In June of 1941, Sneum and a colleague came into possession of a biplane. The owner had been unwilling to sell it, but gave it to them if they were going “westwards” – i.e., to England. Unfortunately, the plane’s own tank only held enough fuel to get them 2/3 of the way there – so Sneum had to crawl out onto the wing during the flight in order to fill the tank with fuel from cannisters they kept in the cockpit. But Sneum’s partner spilled fuel in the cockpit, making them both woozy from the fumes.
At long last, the plane arrived in England, and the two airmen were quickly picked up by the RAF, who did not initially believe that they had managed the flight in the ratty old plane they had flown. Eventually, they did convince them – particularly when Sneum provided them with photos and film of the “metal frames” on Fanø. The photos were apparently mostly ruined by an inept attempt to develop them, but the films provided the British with very valuable intel: their first moving picture of a German radar.
Sneum then was sent back to Denmark in a submarine in order to acquire more intelligence.
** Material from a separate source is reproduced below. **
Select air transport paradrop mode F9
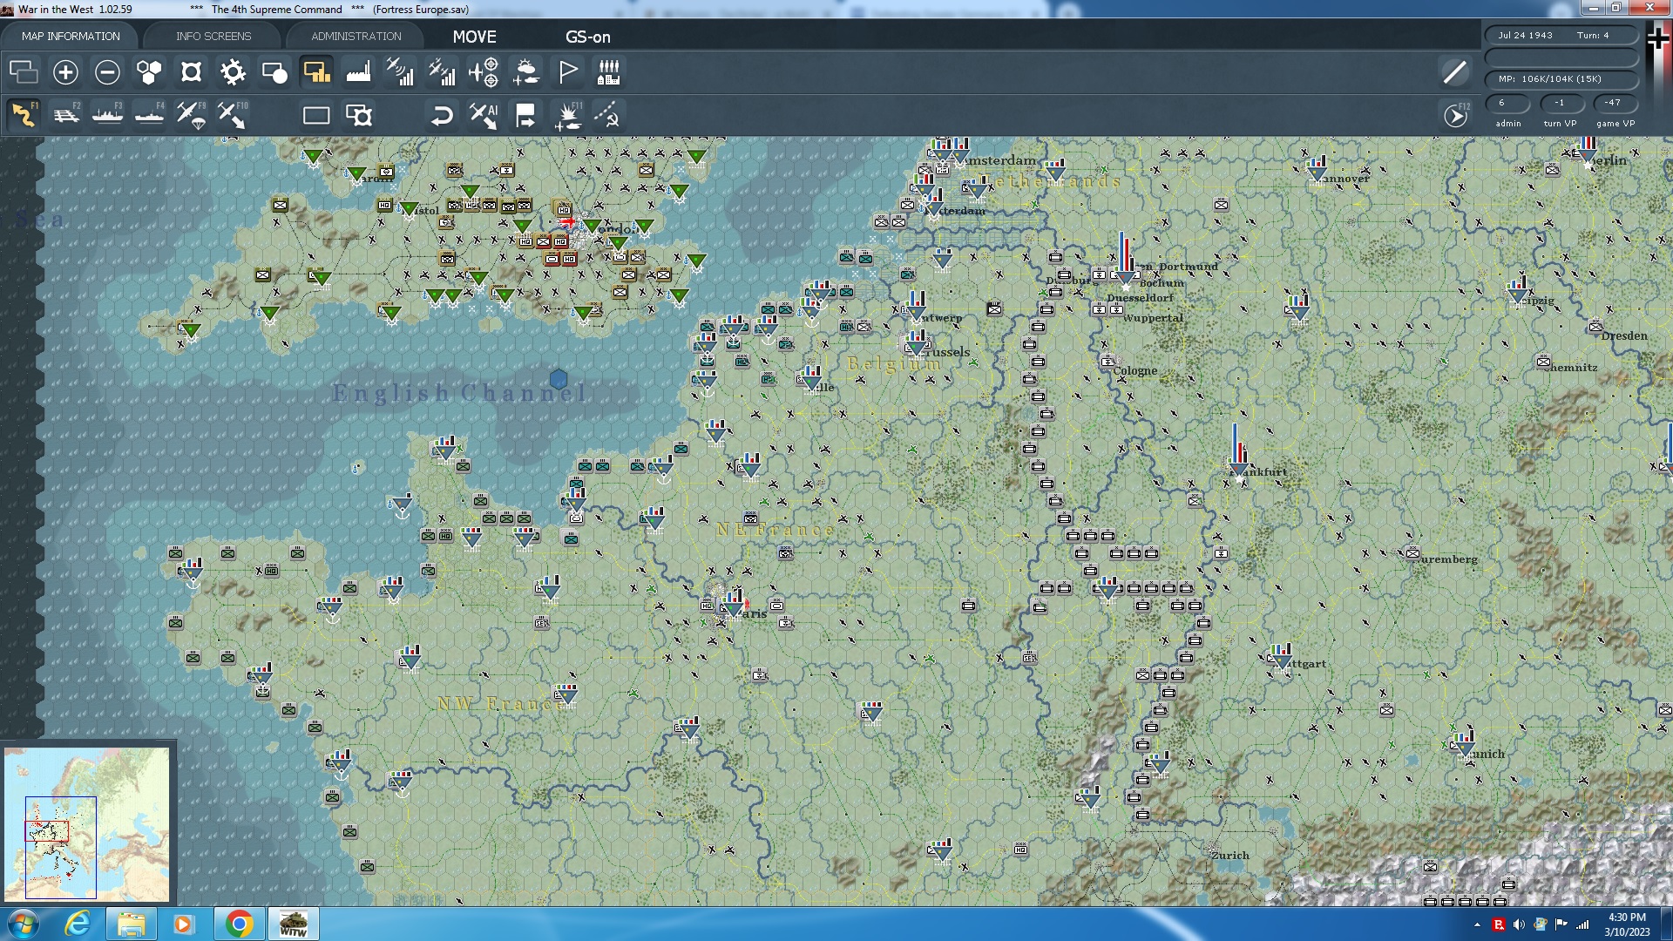This screenshot has height=941, width=1673. click(191, 115)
But he was quickly in trouble, and had to flee across the ice to Sweden – where he was captured, and held until he was able to convince the Swedes that he was not a German spy.
Sneum didn’t get a great treatment. He never got to fly for the English airforce. And after the war, the Danish airforce looked at him askance. They offered him to reenter the force at his old rank – which was a bit of an insult for a man who had attained a much higher rank in the English service during the war. Accusations of collaborations with the Germans clung to him.
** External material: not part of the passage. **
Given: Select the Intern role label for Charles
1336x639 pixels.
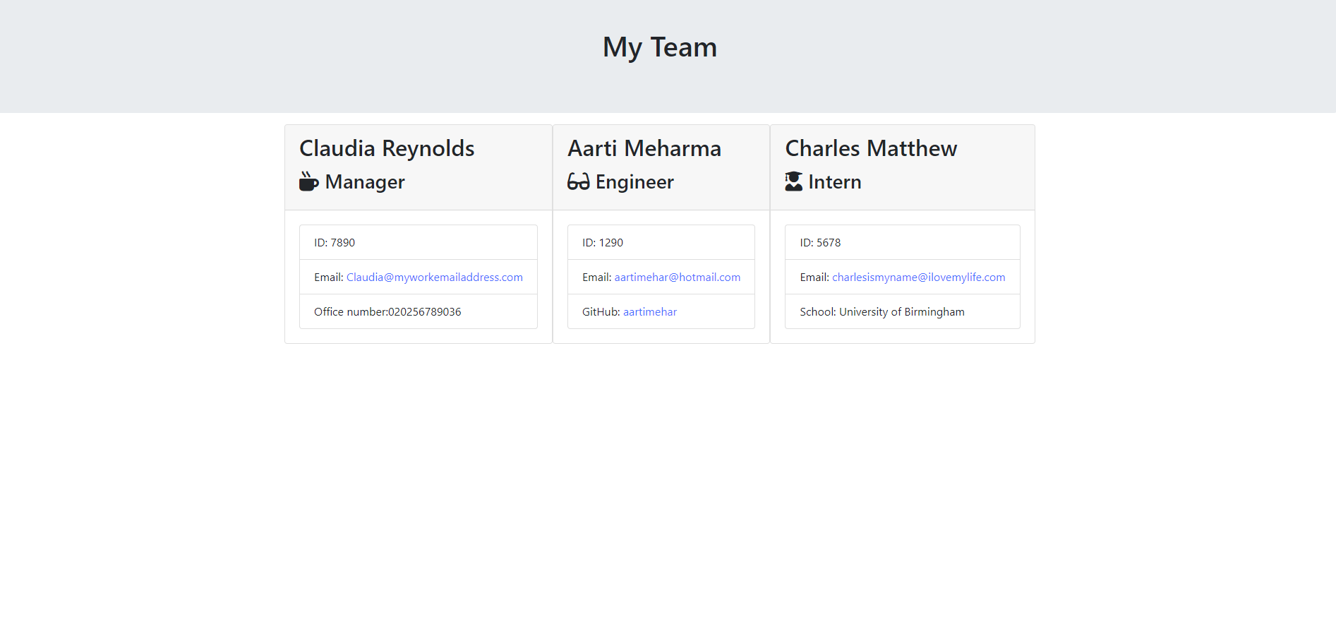Looking at the screenshot, I should [x=835, y=181].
All of this is interesting and impressive. There is just one problem: the main source for a lot of it is, apparently, Sneum himself. So it may be wise to take these stories with a grain of salt.
How I would use him: Sneum is great for a spy story. A lot of his exploits would fit right into a James Bond story – particularly during the second world war.
And of course, if you’ve said Nazis, you’ve said silly occult things going on. Maybe those frames were not mere radars. Maybe they were something more… sinister.